华安次日将典中帐目,细细开了一本簿子,又将房中衣服首饰及床帐器皿另开一帐,又将各人所赠之物亦开一帐,纤毫不取。共是三宗帐目,锁在一个护书箧内,其钥匙即挂在锁上。又于壁问题诗一首:

拟向华阳洞里游,行踪端为可人留。

愿随红拂同高蹈,敢向朱家惜下流。

好事已成谁索笑?屈身今去尚含羞。

主人若问真名姓,只在“康宣”两字头。

是夜,雇了一只小船,泊于河下。黄昏人静,将房门封锁,同秋香下船,连夜望苏州去了。

天晓,家人见华安房门封锁,奔告学士。学士教打开看时,床帐什物一毫不动,护书内帐目开载明白。学士沉思,莫测其故。抬头一看,忽见壁上有诗八句,读了一遍,想:“此人原名不是康宣。又不知甚么意故,来府中住许多时,若是不良之人,财上又分毫不苟。又不知那秋香如何就肯随他逃走?如今两口儿又不知逃在那里?我弃此一婢,亦有何难?只要明白了这桩事迹。”便叫家童唤捕人来,出信赏钱,各处缉获康宣、秋香,杳无影响。过了年馀,学士也放过一边了。

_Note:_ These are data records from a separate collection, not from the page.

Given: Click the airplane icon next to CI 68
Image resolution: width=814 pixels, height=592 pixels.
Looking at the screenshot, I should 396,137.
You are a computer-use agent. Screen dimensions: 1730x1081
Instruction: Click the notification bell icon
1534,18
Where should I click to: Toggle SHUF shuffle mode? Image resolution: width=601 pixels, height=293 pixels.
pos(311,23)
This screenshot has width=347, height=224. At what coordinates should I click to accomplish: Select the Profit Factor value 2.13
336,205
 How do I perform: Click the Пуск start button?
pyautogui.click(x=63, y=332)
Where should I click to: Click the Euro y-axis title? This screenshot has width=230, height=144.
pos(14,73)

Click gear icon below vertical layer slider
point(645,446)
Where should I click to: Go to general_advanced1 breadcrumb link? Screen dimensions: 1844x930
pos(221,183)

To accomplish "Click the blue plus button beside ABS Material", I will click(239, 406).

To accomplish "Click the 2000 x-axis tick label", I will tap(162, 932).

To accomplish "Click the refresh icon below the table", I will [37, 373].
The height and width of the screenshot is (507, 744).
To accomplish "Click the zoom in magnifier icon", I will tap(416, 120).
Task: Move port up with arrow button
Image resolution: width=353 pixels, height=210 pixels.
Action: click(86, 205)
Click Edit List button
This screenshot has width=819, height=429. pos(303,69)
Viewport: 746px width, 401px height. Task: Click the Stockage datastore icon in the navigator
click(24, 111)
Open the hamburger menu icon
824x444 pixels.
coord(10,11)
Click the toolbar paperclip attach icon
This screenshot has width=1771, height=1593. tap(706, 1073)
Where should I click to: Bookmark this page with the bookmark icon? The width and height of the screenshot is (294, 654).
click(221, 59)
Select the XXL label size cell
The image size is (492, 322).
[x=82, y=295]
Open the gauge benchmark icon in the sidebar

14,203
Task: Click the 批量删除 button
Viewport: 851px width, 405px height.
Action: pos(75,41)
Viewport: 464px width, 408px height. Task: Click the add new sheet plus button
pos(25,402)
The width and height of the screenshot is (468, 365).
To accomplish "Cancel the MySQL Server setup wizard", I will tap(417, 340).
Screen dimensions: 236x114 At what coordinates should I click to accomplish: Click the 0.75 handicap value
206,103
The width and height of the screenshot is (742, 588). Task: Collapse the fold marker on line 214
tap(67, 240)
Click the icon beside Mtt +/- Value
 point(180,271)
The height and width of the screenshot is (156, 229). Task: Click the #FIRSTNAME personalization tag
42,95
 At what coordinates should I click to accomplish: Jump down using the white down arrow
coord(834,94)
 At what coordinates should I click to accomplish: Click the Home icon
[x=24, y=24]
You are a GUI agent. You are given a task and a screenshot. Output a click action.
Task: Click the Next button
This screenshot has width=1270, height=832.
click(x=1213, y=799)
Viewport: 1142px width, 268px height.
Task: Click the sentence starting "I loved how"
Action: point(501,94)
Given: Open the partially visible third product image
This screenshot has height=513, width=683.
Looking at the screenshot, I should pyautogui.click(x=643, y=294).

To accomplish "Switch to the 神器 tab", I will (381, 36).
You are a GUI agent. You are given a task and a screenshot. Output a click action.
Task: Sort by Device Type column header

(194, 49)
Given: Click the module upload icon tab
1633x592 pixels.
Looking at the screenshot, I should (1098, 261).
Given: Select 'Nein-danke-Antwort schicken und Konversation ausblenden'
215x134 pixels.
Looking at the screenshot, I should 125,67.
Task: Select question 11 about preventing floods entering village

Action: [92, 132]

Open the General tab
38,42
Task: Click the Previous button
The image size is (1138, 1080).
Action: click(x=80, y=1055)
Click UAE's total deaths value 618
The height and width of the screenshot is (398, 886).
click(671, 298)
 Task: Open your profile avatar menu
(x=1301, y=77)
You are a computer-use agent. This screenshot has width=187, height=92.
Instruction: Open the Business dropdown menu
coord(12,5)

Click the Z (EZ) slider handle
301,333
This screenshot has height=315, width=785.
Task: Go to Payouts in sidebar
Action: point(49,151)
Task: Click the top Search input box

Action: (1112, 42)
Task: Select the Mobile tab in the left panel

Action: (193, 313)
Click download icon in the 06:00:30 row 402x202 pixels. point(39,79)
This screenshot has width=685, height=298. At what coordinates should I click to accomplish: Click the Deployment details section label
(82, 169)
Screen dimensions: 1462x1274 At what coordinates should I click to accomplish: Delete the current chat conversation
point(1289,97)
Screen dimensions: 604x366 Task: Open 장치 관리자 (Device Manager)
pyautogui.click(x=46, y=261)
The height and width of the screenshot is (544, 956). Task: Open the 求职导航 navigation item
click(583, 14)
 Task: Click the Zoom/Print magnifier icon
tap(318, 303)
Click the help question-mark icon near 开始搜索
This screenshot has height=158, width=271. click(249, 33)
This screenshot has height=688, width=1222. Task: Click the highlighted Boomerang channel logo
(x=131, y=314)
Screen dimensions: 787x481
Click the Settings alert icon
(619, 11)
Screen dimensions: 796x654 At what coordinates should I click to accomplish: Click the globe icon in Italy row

忽一日,学士到苏州拜客。从阊门经过,家童看见书坊中有一秀才坐而观书,其貌酷似华安,左手亦有枝指。报与学士知道。学士不信,分付此童再去看个详细,并访其人名姓。家童复身到书坊中,那秀才又和着一个同辈说话,刚下阶头,家童乖巧,悄悄随之。那两个转弯向潼子门下船去了,仆从相随,共有四五人。背后察其形相,分明与华安无二,只是不敢唐突。家童回转书坊,问店主:“适来在此看书的是什么人?”店主道:“是唐伯虎解元相公。今日,是文衡山相公舟中请酒去了。”家童道:“方才同去的那一位可就是文相公么?”店主道:“那是祝枝山,也都是一般名士。”家童一一记了,回复了华学士。学士大惊,想道:“久闻唐伯虎放达不羁,难道华安就是他?明日专往拜谒,便知是否。”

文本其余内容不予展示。